Against Ignoring the KKK

When a small number of heavily armed Ku Klux Klanners from North Carolina are given vast amounts of media attention for holding a rally here in Charlottesville, Va., on July 8th, I believe people opposed to violence and racism should go nowhere near them but in no way ignore them.

The inclination to ignore them and hope they’ll fade away into history like trials by ordeal or dueling is strong. Judging by popular social norms and their dwindling membership, the KKK seems to be on the way out. Why give them any attention that could help promote them?

Well, for one thing, violent racism is not on the way out if we’re judging by presidential elections, hate crimes, police crimes, the prison system, the choice of communities to run gas pipelines through, or many other factors. And the only way my comment on “social norms” in the previous paragraph makes any sense is if we write off the generally accepted bombing of seven dark-skinned Muslim nations as somehow non-racist.

So I’m in general agreement with those advocating keeping a distance from the Klan rally, though I’m opposed to police intimidation of activists, but I do not think staying home or trying to minimize the problem is the right approach. I’d like to see people who care about stopping racism and violence travel to Charlottesville on July 8th from far and wide. I’d like to see big rallies a good distance away from Justice Park. The choice of a church very nearby as a gathering place seems misguided.

Normally, I’d of course propose that a protest be as close as possible to its target, and that it be disciplined in its nonviolent approach. There are reasons that won’t work here:

1) Recent confrontations have made very clear that many anti-racism activists lack either discipline or nonviolence or both.

2) Teams of trained nonviolent interveners would be hard-pressed to prevent violent conflict.

3) A truly nonviolent approach toward people who believe they are taking a stand for justice as they perceive it is not a protest but an invitation.

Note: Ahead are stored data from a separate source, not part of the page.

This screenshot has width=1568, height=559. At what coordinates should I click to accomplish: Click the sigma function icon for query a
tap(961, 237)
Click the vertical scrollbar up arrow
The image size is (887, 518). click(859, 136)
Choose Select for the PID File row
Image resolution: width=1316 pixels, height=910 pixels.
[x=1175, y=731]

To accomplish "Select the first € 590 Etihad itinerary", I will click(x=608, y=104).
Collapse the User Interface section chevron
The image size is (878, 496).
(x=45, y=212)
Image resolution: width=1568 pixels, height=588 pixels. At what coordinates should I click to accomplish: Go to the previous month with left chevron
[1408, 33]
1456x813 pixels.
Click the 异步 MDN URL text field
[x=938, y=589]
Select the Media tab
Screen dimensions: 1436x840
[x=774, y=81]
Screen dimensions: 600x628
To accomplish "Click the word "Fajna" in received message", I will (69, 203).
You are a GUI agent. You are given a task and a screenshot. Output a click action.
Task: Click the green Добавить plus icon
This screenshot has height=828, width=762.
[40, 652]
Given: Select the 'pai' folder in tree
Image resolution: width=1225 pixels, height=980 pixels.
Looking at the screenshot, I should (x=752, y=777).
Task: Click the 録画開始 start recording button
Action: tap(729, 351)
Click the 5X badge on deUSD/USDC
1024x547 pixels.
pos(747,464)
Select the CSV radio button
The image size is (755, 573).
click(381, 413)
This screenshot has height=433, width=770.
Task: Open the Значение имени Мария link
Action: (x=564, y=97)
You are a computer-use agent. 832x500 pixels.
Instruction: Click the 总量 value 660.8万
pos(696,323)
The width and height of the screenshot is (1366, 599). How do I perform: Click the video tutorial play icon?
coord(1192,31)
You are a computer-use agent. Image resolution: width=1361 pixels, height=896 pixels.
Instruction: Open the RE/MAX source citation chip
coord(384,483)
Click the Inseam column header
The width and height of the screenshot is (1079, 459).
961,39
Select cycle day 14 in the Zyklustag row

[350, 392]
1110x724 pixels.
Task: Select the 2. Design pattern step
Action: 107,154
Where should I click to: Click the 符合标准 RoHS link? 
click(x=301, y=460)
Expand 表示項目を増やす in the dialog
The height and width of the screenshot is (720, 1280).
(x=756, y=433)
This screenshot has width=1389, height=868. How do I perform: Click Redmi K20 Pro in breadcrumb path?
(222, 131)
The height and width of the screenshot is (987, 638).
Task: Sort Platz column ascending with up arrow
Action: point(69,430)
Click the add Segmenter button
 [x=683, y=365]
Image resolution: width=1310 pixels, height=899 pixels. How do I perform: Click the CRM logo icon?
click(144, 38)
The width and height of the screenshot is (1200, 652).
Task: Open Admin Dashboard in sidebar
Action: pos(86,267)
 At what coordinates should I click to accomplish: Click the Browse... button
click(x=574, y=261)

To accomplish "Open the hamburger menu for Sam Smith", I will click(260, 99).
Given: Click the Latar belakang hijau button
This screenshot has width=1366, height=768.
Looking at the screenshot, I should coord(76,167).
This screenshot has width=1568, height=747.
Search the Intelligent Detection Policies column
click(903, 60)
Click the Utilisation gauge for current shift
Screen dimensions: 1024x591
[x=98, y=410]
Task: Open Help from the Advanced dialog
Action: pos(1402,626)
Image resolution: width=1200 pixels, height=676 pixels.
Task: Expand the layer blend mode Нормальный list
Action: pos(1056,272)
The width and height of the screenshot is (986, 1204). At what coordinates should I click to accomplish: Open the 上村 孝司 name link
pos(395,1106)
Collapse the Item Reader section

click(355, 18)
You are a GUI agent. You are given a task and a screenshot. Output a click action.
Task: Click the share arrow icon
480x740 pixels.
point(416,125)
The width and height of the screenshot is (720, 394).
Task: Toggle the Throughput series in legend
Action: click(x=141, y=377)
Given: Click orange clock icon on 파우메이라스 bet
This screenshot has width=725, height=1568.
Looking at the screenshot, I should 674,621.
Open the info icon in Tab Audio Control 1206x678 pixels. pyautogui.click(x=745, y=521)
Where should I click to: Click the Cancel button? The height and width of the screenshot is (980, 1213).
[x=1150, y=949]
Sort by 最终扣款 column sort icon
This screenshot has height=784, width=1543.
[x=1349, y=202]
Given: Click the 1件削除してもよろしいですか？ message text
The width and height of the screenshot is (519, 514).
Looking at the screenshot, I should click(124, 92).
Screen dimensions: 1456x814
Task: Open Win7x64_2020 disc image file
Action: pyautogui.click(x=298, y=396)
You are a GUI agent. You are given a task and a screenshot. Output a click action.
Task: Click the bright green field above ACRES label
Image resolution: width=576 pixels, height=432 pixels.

Not long ago, in Texas, a group planned an anti-Muslim protest at a mosque. A violent anti-anti-Muslim crowd showed up. The Muslims from the mosque placed themselves between the two groups, asking their would-be defenders to leave, and then inviting the anti-Muslim demonstrators to join them at a restaurant to talk things over. They did so.

I’d like July 8th in Charlottesville to witness major demonstrations for nonviolence and an end to bigotry, racism, islamophobia, and anti-Semitism. I’d like these demonstrations to make some acknowledgement of the other two evils that Dr. Martin Luther King grouped with racism, namely extreme materialism and militarism — the latter, after all, being the reason Robert E. Lee’s statue still stands to be defended by racist rallies. Virginia has banned the removal of war monuments.

But I’d also like to see skilled mediators and others of good will and good heart extend an invitation to members of the KKK to come unarmed to discuss in small groups, without cameras or audiences, what it is that divides us. Might some of them recognize the humanity of those they scapegoat if some of us recognized the injustices they’ve faced or the unfairness they perceive in affirmative action or in the acceptability of “whites” only as a topic for insults, not as a source of pride in the manner permitted all other racial and ethnic groupings?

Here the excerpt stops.